'''
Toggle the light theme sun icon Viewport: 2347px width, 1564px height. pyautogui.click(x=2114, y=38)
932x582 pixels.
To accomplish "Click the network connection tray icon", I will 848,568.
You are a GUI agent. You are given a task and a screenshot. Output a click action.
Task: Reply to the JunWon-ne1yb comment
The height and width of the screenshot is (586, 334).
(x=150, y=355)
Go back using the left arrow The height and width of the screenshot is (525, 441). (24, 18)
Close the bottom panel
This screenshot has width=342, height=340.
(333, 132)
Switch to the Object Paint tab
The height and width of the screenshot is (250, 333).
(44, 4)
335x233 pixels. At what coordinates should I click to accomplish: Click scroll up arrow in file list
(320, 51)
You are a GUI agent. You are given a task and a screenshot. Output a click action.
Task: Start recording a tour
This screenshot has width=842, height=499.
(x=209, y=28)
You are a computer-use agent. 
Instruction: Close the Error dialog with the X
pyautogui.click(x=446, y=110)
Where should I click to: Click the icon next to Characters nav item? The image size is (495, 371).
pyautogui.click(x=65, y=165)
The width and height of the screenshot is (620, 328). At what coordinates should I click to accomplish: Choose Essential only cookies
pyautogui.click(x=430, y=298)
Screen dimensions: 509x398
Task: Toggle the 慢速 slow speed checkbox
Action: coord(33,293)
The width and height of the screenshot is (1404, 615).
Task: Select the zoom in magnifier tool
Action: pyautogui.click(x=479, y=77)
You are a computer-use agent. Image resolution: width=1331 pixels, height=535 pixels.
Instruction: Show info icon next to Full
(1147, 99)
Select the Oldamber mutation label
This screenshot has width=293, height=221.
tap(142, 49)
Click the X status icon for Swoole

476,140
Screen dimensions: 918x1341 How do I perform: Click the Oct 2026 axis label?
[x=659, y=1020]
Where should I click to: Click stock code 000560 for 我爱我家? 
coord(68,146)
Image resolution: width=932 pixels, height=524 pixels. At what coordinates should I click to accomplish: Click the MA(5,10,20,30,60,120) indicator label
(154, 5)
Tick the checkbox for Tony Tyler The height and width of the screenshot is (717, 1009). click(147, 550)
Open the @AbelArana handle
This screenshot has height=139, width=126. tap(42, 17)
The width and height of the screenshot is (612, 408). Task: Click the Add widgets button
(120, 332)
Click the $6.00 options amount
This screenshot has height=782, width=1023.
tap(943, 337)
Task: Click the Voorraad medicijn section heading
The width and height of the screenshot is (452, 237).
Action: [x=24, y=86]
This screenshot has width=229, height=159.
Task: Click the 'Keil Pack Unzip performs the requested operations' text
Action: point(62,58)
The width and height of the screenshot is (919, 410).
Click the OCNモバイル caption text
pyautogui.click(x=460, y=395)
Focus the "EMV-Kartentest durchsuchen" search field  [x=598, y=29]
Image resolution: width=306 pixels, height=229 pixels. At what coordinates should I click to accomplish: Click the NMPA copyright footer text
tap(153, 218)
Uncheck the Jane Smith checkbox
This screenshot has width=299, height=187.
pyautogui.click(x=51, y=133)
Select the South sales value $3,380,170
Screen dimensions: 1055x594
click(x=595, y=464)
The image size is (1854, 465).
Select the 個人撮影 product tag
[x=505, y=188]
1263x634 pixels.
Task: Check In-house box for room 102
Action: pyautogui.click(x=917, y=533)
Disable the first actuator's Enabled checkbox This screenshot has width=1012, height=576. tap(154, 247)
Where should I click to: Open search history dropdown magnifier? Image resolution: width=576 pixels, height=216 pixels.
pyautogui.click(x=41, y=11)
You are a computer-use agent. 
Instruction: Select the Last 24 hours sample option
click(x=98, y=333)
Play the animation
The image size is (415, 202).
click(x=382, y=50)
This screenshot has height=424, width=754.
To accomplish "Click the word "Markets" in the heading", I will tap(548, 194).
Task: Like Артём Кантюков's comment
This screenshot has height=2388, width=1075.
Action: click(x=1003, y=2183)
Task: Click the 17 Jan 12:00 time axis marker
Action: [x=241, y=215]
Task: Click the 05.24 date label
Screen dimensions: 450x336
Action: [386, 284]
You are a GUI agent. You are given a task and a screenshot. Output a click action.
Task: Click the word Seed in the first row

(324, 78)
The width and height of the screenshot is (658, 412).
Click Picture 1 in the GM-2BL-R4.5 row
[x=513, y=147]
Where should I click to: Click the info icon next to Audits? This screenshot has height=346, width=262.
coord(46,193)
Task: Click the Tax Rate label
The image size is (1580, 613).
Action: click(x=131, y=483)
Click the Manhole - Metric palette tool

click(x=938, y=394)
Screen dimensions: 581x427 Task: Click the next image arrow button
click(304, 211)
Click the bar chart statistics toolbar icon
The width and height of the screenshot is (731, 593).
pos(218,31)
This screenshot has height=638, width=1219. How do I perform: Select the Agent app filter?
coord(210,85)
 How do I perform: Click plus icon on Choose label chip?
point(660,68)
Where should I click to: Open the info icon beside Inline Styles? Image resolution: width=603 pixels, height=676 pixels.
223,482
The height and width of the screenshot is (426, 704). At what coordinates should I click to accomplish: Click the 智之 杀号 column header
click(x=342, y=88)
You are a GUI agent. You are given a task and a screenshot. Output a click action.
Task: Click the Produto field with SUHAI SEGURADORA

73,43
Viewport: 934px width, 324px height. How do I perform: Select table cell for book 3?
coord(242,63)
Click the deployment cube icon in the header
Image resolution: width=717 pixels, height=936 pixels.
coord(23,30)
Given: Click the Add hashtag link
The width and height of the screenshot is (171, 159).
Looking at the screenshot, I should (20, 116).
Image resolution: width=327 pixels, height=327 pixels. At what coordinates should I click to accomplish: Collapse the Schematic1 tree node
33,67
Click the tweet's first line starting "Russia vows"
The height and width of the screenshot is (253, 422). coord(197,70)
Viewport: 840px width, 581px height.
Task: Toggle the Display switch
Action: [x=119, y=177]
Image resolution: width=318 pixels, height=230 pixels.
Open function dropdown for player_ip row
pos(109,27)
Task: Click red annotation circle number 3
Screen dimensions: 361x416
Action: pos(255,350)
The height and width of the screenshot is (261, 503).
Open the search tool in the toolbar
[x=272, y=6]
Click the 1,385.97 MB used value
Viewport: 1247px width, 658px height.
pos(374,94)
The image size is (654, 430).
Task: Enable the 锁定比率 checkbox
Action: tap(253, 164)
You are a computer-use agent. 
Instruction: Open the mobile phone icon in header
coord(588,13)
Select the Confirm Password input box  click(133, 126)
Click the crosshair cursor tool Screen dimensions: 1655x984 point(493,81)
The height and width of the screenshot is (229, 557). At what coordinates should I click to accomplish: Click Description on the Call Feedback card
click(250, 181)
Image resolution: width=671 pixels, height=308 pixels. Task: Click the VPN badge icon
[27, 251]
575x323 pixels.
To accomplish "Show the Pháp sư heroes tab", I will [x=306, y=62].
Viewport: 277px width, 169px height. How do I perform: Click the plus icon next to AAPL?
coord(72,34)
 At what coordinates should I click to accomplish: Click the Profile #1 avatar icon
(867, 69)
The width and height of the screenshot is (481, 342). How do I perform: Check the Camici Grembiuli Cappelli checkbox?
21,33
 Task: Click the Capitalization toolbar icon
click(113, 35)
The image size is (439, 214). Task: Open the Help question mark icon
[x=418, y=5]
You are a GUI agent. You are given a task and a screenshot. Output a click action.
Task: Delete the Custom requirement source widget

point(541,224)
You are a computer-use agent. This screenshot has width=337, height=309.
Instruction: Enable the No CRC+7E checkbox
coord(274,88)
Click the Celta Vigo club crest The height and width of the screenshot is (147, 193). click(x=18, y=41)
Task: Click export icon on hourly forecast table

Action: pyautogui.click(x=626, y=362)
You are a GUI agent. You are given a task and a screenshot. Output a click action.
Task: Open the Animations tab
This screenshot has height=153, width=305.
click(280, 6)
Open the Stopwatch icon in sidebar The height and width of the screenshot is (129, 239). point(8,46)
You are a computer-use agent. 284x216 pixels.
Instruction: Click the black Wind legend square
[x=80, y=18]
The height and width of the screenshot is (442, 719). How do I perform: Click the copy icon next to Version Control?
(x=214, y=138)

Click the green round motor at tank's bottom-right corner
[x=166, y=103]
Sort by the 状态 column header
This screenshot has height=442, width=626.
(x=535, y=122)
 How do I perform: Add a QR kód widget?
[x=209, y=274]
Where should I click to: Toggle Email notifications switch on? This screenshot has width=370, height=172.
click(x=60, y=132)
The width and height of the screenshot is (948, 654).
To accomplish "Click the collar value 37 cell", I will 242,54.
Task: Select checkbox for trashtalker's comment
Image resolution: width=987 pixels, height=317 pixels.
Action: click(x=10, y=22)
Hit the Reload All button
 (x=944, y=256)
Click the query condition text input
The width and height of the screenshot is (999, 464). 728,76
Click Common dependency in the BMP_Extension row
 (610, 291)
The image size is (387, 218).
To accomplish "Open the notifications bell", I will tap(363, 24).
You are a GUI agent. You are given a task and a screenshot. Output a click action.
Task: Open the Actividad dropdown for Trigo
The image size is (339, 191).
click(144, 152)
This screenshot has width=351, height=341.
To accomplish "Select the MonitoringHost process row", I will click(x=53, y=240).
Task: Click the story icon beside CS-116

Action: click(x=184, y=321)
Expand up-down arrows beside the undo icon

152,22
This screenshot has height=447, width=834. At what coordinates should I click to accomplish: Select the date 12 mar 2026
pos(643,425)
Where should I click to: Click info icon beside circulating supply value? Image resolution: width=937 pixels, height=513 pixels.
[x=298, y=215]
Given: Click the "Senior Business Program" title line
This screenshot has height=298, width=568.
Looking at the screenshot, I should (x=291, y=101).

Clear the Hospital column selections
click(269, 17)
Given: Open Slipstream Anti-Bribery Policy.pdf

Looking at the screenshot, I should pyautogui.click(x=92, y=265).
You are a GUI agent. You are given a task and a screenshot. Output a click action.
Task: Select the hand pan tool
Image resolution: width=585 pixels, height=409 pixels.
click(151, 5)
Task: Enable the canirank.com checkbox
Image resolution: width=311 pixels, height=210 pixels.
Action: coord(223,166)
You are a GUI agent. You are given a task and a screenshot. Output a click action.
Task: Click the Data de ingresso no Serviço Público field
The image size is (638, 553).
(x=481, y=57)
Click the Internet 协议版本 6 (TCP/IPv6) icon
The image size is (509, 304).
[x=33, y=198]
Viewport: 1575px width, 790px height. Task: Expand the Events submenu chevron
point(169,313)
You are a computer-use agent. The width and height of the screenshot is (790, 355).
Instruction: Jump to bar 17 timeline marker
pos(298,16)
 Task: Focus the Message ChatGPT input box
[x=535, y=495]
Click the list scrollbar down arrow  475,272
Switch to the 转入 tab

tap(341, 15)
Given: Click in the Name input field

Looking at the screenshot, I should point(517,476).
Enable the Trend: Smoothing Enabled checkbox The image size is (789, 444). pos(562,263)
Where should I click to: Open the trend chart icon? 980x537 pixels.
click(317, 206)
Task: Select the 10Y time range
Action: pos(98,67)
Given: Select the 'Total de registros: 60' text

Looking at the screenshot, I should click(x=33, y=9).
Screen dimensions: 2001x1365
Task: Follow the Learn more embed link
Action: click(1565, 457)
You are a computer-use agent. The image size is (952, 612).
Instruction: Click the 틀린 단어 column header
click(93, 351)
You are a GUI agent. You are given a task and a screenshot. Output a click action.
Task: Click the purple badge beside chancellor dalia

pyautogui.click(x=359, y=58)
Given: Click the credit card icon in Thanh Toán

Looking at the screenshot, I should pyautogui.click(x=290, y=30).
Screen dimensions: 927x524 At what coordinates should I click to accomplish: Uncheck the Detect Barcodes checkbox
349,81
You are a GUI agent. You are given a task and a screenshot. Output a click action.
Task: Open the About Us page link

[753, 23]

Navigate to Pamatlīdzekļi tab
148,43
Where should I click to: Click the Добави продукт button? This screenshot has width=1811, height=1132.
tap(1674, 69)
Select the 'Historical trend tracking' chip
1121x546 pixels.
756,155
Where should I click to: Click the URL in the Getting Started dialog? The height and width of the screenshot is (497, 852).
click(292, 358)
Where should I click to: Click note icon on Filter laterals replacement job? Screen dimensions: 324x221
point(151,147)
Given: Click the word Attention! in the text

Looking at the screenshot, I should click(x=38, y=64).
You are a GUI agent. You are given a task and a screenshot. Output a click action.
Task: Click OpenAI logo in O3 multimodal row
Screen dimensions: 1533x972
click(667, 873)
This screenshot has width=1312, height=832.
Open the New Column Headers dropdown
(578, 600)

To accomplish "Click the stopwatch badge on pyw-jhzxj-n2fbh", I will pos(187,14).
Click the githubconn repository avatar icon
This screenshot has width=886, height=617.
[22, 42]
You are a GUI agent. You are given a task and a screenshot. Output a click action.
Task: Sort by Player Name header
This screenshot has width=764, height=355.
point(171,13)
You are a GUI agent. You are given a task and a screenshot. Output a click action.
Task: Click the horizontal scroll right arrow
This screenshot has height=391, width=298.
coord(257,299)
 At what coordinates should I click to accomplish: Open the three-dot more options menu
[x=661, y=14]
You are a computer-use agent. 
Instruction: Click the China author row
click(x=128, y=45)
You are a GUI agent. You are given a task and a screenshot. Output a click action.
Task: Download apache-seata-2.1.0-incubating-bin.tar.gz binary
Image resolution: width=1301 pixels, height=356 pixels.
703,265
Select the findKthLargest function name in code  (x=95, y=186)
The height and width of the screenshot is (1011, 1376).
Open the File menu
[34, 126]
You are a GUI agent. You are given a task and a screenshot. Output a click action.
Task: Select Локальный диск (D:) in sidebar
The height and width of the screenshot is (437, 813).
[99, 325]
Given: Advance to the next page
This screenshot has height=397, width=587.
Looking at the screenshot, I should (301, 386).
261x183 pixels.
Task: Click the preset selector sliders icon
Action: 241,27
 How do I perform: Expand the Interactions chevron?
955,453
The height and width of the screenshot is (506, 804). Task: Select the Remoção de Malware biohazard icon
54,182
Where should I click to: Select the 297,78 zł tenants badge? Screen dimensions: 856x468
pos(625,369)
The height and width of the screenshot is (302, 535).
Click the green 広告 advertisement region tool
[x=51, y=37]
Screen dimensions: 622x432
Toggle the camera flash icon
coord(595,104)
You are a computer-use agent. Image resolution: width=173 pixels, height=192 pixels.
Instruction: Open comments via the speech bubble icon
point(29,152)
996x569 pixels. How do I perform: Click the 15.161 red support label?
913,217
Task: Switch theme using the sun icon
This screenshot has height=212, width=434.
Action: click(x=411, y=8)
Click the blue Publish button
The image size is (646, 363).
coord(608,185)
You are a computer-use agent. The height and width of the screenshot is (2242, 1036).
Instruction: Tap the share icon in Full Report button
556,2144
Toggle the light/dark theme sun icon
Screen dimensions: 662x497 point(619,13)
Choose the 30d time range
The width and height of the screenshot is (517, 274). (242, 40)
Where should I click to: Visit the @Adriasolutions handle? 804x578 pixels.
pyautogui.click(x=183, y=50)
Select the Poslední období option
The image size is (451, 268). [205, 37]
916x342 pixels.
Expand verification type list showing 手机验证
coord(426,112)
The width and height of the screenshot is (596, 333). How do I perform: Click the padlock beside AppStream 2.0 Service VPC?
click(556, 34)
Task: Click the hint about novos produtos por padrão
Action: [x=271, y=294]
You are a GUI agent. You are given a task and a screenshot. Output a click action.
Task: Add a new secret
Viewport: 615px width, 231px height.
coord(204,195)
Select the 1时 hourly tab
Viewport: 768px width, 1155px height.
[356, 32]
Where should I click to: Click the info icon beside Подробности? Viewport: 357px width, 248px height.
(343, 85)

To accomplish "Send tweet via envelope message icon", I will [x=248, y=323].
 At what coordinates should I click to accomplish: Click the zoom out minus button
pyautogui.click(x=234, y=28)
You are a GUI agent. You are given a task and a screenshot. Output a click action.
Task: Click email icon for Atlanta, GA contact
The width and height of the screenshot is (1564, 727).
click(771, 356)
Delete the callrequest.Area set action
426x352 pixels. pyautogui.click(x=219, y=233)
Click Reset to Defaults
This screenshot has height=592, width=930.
'''
Give back the records word for word. Start at the first line, end at the line containing "Task: Reply to the JunWon-ne1yb comment", and include both.

## Exercise answer
Toggle the light theme sun icon Viewport: 2347px width, 1564px height. pyautogui.click(x=2114, y=38)
932x582 pixels.
To accomplish "Click the network connection tray icon", I will 848,568.
You are a GUI agent. You are given a task and a screenshot. Output a click action.
Task: Reply to the JunWon-ne1yb comment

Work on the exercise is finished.